Cells were harvested including supernatant and AnnexinV/PI staining was conducted using the Annexin V Apoptosis Detection Kit FITC (eBioscinece, Inc., Diego, CA, USA) according to manufacturers’ instructions. Flow cytometry and data analysis were performed as described above.

Western blot

For protein extraction cells were lysed for 1 hour on ice with RIPA buffer before centrifuging at 13.000 x g, 4°C for 30 minutes. Protein concentration was measured using Pierce™ BCA Protein Assay Kit (Life technologies, Darmstadt, Germany). Proteins were transferred to a PVDF membrane and blocked with 5 % bovine serum albumin (BSA) or milk in TBS/0.05 % Tween. Incubation with primary antibodies was performed in 5 % BSA or milk in TBS/0.05 % Tween at 4°C overnight. Following primary antibodies were used: AKT (#9272), pAKT (#4060) Erk1/2 (#4695), pERK1/2 (#4370), MERTK (#4319), RhoA (#2117) (Cell Signaling, Danvers, MA, USA), FAK (610088), pFAK (611723) (BD, Biosciences, Heidelberg, Germany), pMERTK (ab192649) (Abcam, Cambridge, UK), beta-actin (A2228) (Sigma-Aldrich, Munich, Germany). After washing with TBS/0.05 % Tween, followed by incubation with HRP-conjugated antibodies against rabbit (#7074) or mouse Ig (#7076) (Cell Signaling, Danvers, MA, USA) in 5 % milk TBS/0.05 % Tween for one hour at room temperature developing was carried out using ECL Western Blotting Reagent (GE Healthcare, Munich, Germany).

Statistics

Differences of continuous variables between two groups were tested at a two-sided significance level of 0.05 with Students t-Test for normally distributed data or non-parametric Mann-Whitney U test otherwise and the Kruskal-Wallis-H for more than two nominal categories.
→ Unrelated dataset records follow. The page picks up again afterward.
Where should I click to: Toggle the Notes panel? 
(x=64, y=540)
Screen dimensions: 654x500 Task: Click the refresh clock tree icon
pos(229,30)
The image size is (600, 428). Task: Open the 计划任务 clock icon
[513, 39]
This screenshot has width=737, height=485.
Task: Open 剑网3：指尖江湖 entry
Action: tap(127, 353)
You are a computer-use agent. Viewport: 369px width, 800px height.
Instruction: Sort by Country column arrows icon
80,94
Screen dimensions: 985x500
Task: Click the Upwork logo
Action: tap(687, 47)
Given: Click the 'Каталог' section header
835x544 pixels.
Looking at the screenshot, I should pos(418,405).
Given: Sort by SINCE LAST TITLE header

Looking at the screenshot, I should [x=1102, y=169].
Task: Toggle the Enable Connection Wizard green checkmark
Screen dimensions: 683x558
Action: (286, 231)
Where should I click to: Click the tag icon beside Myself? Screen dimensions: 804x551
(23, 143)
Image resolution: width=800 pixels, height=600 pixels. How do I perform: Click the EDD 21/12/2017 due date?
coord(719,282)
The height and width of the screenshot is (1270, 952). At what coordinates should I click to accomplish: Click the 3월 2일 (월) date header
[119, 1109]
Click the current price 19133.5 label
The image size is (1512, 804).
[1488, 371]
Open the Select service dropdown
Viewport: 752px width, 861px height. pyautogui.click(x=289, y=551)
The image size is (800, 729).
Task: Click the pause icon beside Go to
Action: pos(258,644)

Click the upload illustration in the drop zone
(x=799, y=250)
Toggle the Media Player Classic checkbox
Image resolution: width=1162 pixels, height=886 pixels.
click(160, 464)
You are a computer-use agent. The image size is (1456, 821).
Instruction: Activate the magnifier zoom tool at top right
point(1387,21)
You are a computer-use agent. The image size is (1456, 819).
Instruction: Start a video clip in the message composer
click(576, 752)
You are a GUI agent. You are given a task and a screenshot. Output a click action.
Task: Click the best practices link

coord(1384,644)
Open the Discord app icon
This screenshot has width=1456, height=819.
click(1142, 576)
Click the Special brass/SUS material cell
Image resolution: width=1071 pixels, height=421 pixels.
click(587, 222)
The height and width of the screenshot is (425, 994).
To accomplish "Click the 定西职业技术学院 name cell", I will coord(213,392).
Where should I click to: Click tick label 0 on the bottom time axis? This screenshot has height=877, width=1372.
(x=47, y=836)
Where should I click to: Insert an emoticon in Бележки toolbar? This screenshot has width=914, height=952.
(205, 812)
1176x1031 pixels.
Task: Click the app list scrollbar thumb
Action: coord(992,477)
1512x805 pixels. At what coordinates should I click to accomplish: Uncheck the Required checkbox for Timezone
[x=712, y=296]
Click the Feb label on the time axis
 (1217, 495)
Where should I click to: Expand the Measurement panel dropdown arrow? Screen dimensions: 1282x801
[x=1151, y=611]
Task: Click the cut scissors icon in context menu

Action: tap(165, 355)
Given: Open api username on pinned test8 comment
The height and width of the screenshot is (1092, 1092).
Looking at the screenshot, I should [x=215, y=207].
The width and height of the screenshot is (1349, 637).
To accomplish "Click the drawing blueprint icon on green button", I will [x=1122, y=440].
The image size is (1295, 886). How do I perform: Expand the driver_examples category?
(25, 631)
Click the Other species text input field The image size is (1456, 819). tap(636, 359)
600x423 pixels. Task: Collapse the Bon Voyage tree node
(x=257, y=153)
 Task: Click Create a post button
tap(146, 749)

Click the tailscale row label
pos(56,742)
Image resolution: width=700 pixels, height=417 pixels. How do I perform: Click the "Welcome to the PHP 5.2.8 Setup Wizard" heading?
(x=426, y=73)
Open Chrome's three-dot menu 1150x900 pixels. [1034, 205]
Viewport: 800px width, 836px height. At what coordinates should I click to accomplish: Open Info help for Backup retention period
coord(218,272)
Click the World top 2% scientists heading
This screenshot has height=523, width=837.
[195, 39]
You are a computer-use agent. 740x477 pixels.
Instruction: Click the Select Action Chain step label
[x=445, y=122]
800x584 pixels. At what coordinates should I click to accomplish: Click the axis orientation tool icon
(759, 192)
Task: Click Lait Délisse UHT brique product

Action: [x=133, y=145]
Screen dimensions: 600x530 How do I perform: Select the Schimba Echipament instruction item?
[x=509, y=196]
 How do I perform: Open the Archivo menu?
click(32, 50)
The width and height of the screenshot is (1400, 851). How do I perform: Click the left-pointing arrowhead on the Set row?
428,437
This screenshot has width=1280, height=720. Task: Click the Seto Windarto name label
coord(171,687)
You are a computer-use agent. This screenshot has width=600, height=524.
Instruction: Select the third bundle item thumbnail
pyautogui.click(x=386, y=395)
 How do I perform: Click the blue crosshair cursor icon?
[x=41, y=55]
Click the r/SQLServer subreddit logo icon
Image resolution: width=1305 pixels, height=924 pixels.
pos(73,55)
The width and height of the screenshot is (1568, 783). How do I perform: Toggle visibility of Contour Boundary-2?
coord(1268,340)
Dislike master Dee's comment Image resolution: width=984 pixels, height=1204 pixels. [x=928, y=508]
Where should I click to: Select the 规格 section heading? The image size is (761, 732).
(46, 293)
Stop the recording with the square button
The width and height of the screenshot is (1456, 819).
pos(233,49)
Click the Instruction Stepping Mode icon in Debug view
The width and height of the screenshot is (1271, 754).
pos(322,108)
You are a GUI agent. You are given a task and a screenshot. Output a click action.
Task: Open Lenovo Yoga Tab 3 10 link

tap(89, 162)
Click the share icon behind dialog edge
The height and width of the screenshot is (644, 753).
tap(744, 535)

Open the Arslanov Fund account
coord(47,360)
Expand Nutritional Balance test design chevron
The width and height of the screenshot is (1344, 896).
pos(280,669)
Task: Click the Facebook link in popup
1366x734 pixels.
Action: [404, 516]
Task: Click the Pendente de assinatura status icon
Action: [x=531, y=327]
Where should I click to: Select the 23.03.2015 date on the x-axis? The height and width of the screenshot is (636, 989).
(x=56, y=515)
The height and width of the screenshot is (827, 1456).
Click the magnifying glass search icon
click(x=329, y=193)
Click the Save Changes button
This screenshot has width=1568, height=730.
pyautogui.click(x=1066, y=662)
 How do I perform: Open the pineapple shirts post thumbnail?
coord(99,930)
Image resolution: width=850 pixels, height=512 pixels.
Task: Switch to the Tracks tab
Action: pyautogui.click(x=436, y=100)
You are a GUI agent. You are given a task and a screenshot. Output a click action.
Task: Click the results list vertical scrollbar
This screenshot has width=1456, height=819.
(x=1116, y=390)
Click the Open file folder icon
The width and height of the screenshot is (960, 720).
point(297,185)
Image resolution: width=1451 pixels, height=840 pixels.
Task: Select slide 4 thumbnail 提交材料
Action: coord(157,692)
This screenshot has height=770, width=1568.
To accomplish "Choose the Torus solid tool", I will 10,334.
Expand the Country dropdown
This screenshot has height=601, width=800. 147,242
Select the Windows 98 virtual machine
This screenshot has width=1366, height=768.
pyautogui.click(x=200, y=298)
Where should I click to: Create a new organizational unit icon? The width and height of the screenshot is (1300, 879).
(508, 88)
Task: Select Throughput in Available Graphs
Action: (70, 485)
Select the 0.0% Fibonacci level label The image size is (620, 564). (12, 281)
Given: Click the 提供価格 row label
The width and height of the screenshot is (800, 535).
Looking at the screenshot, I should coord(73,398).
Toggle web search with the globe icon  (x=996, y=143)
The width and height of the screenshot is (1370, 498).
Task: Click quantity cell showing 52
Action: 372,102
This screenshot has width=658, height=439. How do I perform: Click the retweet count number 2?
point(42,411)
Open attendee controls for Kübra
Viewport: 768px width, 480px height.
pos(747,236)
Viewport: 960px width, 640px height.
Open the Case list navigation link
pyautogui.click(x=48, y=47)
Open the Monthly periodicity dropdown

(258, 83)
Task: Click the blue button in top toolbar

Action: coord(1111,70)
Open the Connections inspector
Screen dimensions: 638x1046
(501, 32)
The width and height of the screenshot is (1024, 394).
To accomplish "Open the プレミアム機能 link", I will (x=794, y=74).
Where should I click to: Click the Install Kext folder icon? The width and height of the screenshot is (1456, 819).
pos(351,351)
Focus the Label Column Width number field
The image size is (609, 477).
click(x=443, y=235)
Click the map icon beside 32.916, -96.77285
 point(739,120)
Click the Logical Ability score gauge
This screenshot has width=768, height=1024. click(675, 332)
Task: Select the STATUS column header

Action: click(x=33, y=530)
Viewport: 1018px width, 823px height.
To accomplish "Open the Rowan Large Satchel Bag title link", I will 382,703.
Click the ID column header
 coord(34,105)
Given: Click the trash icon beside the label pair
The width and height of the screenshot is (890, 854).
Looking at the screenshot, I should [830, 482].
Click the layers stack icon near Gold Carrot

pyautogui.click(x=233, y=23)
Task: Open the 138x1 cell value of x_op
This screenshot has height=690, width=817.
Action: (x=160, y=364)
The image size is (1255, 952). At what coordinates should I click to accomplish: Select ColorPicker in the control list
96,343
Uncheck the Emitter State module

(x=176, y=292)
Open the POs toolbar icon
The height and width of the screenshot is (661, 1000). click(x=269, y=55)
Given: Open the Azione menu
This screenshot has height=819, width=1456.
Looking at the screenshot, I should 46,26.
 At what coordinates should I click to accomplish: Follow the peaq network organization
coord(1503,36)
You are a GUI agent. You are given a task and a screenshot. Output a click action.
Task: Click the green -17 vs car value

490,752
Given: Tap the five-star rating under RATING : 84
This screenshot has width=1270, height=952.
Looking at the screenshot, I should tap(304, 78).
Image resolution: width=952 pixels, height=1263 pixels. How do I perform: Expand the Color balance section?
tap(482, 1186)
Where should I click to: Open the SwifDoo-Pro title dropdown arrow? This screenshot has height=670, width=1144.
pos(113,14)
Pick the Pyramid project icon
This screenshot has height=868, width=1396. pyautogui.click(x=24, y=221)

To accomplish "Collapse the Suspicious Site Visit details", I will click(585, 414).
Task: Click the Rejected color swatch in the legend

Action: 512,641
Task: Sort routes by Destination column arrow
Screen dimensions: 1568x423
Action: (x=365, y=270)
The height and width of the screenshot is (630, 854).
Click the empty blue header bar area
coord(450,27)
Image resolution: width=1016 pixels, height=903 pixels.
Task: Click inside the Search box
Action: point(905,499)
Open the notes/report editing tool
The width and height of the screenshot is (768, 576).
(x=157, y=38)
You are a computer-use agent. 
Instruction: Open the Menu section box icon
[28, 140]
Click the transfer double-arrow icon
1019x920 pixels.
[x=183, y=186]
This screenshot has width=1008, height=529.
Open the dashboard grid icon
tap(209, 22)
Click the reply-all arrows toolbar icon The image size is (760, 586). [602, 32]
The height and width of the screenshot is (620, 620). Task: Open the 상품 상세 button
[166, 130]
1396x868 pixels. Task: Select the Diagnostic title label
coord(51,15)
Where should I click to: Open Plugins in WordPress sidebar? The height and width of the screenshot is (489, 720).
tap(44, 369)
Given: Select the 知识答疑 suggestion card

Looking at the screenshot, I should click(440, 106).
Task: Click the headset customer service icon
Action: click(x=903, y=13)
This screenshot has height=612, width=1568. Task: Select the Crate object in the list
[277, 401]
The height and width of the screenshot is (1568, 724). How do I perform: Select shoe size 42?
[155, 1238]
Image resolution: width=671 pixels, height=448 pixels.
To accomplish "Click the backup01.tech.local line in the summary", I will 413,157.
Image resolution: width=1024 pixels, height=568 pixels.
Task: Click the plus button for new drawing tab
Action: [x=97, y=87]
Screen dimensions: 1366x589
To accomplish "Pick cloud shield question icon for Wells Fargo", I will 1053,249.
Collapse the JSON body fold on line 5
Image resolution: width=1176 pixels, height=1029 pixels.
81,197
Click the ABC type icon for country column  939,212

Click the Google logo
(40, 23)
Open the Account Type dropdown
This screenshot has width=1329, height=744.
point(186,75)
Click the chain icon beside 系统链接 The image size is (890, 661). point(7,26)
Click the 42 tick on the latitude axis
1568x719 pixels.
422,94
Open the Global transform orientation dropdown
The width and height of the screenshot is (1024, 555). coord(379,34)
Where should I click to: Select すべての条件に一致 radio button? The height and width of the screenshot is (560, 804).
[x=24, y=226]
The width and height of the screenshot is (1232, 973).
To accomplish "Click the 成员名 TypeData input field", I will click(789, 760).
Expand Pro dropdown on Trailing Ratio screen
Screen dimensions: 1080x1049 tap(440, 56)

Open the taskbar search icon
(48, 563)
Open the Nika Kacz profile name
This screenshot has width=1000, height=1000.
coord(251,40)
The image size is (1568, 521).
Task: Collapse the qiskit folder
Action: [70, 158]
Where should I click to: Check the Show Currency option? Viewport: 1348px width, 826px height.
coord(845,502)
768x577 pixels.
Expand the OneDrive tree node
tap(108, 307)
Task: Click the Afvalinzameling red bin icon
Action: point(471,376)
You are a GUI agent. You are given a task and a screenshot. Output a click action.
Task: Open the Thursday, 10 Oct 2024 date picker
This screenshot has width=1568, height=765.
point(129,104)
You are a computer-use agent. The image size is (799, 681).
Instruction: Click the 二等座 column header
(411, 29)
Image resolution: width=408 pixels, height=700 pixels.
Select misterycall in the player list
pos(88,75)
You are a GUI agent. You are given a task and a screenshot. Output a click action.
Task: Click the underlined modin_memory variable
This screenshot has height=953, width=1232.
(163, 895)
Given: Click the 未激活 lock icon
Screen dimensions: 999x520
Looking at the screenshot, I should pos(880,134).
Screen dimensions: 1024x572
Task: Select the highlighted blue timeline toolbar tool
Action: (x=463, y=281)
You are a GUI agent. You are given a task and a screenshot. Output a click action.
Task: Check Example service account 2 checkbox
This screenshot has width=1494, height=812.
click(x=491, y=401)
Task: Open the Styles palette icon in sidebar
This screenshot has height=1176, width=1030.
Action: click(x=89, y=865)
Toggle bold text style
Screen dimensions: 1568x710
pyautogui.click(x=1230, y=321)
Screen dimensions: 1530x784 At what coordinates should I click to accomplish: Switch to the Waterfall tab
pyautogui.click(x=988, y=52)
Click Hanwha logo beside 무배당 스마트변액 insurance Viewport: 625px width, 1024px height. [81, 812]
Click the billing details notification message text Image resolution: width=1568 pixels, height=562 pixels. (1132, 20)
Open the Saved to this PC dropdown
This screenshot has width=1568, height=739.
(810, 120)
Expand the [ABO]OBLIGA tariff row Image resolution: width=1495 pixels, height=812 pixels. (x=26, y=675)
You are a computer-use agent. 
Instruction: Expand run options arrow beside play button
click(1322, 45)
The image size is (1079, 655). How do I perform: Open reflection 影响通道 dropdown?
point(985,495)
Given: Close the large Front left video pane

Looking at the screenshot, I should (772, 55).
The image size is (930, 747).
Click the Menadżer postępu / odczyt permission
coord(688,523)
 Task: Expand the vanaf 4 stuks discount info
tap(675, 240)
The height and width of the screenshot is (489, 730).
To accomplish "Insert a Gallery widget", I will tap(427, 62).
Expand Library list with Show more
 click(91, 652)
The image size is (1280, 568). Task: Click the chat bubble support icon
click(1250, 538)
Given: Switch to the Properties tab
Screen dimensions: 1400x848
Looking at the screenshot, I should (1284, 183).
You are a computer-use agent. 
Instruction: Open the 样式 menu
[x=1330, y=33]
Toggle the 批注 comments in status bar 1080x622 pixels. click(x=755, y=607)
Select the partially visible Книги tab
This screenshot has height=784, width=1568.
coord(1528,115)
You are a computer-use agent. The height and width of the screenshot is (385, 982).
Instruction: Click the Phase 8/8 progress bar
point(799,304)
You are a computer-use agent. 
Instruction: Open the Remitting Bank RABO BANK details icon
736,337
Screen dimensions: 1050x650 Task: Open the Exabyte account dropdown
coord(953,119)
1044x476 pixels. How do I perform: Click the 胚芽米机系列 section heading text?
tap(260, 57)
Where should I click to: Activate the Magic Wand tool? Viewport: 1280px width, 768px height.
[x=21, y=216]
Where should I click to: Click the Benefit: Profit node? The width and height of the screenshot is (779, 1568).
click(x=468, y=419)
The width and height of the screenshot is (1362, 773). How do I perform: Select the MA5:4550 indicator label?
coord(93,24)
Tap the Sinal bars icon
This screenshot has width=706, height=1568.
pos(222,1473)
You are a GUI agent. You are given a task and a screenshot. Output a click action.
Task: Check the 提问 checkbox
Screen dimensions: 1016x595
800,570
Significance of monotonic trends in ordinal variables was evaluated with the non-parametric Jonckheere-Terpstra test. P-values for independence of categories in contingency tables was calculated using the Fisher exact test for small to medium sample sizes and Fisher test with 100 000 random Monte Carlo simulations for large sample sizes. Survival was analyzed using Kaplan-Meier estimators with log-rank test and Cox regression models with adjustment for clinical co-variables [48, 49]. All statistical analyses were performed using R software package [50] and IBM SPSS Statistics 22.